Question 'Ampere'/Next-gen gaming uarch speculation thread

Page 49 - Seeking answers? Join the AnandTech community: where nearly half-a-million members share solutions and discuss the latest tech.

Ottonomous

Senior member
May 15, 2014
559
292
136
How much is the Samsung 7nm EUV process expected to provide in terms of gains?
How will the RTX components be scaled/developed?
Any major architectural enhancements expected?
Will VRAM be bumped to 16/12/12 for the top three?
Will there be further fragmentation in the lineup? (Keeping turing at cheaper prices, while offering 'beefed up RTX' options at the top?)
Will the top card be capable of >4K60, at least 90?
Would Nvidia ever consider an HBM implementation in the gaming lineup?
Will Nvidia introduce new proprietary technologies again?

Sorry if imprudent/uncalled for, just interested in the forum member's thoughts.
 

jpiniero

Lifer
Oct 1, 2010
14,835
5,451
136
- RTX 3080, as a top mainstream card, based on GA102 (biggest GPU for customer segment)
- Reported power consumption for a top high-end model in range of 300 - 375W

You know, if nVidia thought they "had to", they could increase the stock power limits into the 300 range. I do still think the rumors of 300-375 are more because they are using Dual 8-pin.

Why did nvidia select samsung 10nm for this generation of huge DIE graphics cards?

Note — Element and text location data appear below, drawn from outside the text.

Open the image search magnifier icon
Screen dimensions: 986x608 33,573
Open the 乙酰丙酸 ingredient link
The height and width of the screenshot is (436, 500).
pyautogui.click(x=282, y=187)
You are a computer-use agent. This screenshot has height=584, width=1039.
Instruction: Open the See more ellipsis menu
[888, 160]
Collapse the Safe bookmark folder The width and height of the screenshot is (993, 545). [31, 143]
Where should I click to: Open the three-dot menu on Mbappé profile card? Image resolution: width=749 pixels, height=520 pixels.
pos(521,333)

They originally were going to do it on Samsung's 7 nm EUV process. Samsung gave them a good deal. Turns out it was too good.
 

Glo.

Diamond Member
Apr 25, 2015
5,761
4,666
136
You guys are both right. It just depends whether or not you want to include the acceleration afforded by the tensor cores: A100 Blogpost

I recall reading somewhere in the past that Volta tensor cores were not separate, discrete execution units but were basically ganged up FP32 cores to do matrix math, and it was suspected since you can't use the FP32 cores within the same clock cycle as the tensor cores. I imagine this is the same with Ampere but they've simply added in more math formats to the cores, including FP64. Can someone remind me if the FP64 units are discrete as well? Or are they the same as paired up FP32 units? I am leaning towards the former, in which case Ampere tensor cores probably gang up the FP32 units to do FP64 math somehow in conjunction with the dedicated FP64 units.
So Nvidia effectively invented 1.5 Precision Operations? Good to know.
 

Glo.

Diamond Member
Apr 25, 2015
5,761
4,666
136
Nope, Tensor FP64 is 20TF, it encompasses IEEE FP64 code as well. This is a substantial upgrade for AI HPC workloads.
So this is effectively ONLY for AI workloads. And not ALL FP64.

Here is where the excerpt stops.